## Problem to work on
The answer should consist of all the records, copied exactly.
══════════════════════════════
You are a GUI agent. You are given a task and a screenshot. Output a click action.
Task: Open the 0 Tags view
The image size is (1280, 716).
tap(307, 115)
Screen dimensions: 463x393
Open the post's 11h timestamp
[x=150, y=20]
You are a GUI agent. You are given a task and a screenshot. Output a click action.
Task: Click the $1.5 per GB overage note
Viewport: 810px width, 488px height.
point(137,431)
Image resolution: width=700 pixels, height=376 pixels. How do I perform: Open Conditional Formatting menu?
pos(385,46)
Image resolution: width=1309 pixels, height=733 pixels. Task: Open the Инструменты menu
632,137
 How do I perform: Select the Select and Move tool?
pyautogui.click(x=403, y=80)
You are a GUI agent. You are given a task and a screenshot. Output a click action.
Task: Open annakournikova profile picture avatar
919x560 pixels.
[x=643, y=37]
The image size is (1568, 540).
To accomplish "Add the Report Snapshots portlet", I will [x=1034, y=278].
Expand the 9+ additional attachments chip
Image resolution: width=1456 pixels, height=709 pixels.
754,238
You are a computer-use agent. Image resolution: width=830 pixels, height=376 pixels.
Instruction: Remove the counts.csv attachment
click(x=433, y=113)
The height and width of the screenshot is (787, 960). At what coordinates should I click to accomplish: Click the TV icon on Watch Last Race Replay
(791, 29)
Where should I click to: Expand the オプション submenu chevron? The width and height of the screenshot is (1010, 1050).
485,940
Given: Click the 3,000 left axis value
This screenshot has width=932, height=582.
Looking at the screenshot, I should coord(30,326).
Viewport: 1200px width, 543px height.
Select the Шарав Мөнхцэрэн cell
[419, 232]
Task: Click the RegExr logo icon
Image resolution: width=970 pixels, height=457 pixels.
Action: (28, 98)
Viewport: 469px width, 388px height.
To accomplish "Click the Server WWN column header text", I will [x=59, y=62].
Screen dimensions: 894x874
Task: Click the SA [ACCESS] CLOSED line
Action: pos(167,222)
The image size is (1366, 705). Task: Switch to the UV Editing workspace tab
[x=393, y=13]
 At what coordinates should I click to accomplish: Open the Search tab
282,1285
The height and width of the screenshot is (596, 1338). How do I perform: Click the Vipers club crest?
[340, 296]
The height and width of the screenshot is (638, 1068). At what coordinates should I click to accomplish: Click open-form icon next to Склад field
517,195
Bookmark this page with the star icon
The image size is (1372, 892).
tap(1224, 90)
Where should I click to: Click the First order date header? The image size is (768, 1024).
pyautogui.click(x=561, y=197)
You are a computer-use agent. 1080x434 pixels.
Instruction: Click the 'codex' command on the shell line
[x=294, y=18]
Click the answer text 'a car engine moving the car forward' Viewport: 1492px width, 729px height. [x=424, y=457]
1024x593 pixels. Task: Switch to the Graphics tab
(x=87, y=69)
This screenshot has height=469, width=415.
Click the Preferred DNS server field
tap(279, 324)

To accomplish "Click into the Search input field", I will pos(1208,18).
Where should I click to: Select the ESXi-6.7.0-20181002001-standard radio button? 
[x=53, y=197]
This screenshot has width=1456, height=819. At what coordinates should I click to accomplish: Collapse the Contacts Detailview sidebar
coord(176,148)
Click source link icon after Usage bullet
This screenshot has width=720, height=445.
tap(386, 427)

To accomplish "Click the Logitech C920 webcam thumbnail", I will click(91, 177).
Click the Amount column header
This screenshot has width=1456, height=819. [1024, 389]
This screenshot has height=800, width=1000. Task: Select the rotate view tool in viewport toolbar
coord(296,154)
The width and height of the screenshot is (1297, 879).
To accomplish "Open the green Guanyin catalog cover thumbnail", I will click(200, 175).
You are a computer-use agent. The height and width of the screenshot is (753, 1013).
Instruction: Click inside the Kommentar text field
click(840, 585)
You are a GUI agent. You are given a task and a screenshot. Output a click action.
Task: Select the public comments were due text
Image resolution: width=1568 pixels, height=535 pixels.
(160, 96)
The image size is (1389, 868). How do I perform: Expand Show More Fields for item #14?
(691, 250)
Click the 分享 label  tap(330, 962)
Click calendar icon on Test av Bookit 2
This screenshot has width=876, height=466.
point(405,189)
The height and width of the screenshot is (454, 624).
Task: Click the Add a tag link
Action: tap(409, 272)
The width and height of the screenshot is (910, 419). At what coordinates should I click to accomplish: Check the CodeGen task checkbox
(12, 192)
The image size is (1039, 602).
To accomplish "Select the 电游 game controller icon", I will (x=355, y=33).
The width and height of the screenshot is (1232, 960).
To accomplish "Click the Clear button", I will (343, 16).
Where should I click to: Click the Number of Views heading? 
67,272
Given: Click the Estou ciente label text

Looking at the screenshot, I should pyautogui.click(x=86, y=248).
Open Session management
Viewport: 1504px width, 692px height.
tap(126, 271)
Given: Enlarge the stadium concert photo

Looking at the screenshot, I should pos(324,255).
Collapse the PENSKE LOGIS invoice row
══════════════════════════════
## Answer space
You are a GUI agent. You are given a task and a screenshot. Output a click action.
Task: Open the 0 Tags view
The image size is (1280, 716).
tap(307, 115)
Screen dimensions: 463x393
Open the post's 11h timestamp
[x=150, y=20]
You are a GUI agent. You are given a task and a screenshot. Output a click action.
Task: Click the $1.5 per GB overage note
Viewport: 810px width, 488px height.
point(137,431)
Image resolution: width=700 pixels, height=376 pixels. How do I perform: Open Conditional Formatting menu?
pos(385,46)
Image resolution: width=1309 pixels, height=733 pixels. Task: Open the Инструменты menu
632,137
 How do I perform: Select the Select and Move tool?
pyautogui.click(x=403, y=80)
You are a GUI agent. You are given a task and a screenshot. Output a click action.
Task: Open annakournikova profile picture avatar
919x560 pixels.
[x=643, y=37]
The image size is (1568, 540).
To accomplish "Add the Report Snapshots portlet", I will [x=1034, y=278].
Expand the 9+ additional attachments chip
Image resolution: width=1456 pixels, height=709 pixels.
754,238
You are a computer-use agent. Image resolution: width=830 pixels, height=376 pixels.
Instruction: Remove the counts.csv attachment
click(x=433, y=113)
The height and width of the screenshot is (787, 960). At what coordinates should I click to accomplish: Click the TV icon on Watch Last Race Replay
(791, 29)
Where should I click to: Expand the オプション submenu chevron? The width and height of the screenshot is (1010, 1050).
485,940
Given: Click the 3,000 left axis value
This screenshot has width=932, height=582.
Looking at the screenshot, I should coord(30,326).
Viewport: 1200px width, 543px height.
Select the Шарав Мөнхцэрэн cell
[419, 232]
Task: Click the RegExr logo icon
Image resolution: width=970 pixels, height=457 pixels.
Action: (28, 98)
Viewport: 469px width, 388px height.
To accomplish "Click the Server WWN column header text", I will [x=59, y=62].
Screen dimensions: 894x874
Task: Click the SA [ACCESS] CLOSED line
Action: pos(167,222)
The image size is (1366, 705). Task: Switch to the UV Editing workspace tab
[x=393, y=13]
 At what coordinates should I click to accomplish: Open the Search tab
282,1285
The height and width of the screenshot is (596, 1338). How do I perform: Click the Vipers club crest?
[340, 296]
The height and width of the screenshot is (638, 1068). At what coordinates should I click to accomplish: Click open-form icon next to Склад field
517,195
Bookmark this page with the star icon
The image size is (1372, 892).
tap(1224, 90)
Where should I click to: Click the First order date header? The image size is (768, 1024).
pyautogui.click(x=561, y=197)
You are a computer-use agent. 1080x434 pixels.
Instruction: Click the 'codex' command on the shell line
[x=294, y=18]
Click the answer text 'a car engine moving the car forward' Viewport: 1492px width, 729px height. [x=424, y=457]
1024x593 pixels. Task: Switch to the Graphics tab
(x=87, y=69)
This screenshot has height=469, width=415.
Click the Preferred DNS server field
tap(279, 324)

To accomplish "Click into the Search input field", I will pos(1208,18).
Where should I click to: Select the ESXi-6.7.0-20181002001-standard radio button? 
[x=53, y=197]
This screenshot has width=1456, height=819. At what coordinates should I click to accomplish: Collapse the Contacts Detailview sidebar
coord(176,148)
Click source link icon after Usage bullet
This screenshot has width=720, height=445.
tap(386, 427)

To accomplish "Click the Logitech C920 webcam thumbnail", I will click(91, 177).
Click the Amount column header
This screenshot has width=1456, height=819. [1024, 389]
This screenshot has height=800, width=1000. Task: Select the rotate view tool in viewport toolbar
coord(296,154)
The width and height of the screenshot is (1297, 879).
To accomplish "Open the green Guanyin catalog cover thumbnail", I will click(200, 175).
You are a computer-use agent. The height and width of the screenshot is (753, 1013).
Instruction: Click inside the Kommentar text field
click(840, 585)
You are a GUI agent. You are given a task and a screenshot. Output a click action.
Task: Select the public comments were due text
Image resolution: width=1568 pixels, height=535 pixels.
(160, 96)
The image size is (1389, 868). How do I perform: Expand Show More Fields for item #14?
(691, 250)
Click the 分享 label  tap(330, 962)
Click calendar icon on Test av Bookit 2
This screenshot has width=876, height=466.
point(405,189)
The height and width of the screenshot is (454, 624).
Task: Click the Add a tag link
Action: tap(409, 272)
The width and height of the screenshot is (910, 419). At what coordinates should I click to accomplish: Check the CodeGen task checkbox
(12, 192)
The image size is (1039, 602).
To accomplish "Select the 电游 game controller icon", I will (x=355, y=33).
The width and height of the screenshot is (1232, 960).
To accomplish "Click the Clear button", I will (343, 16).
Where should I click to: Click the Number of Views heading? 
67,272
Given: Click the Estou ciente label text

Looking at the screenshot, I should pyautogui.click(x=86, y=248).
Open Session management
Viewport: 1504px width, 692px height.
tap(126, 271)
Given: Enlarge the stadium concert photo

Looking at the screenshot, I should pos(324,255).
Collapse the PENSKE LOGIS invoice row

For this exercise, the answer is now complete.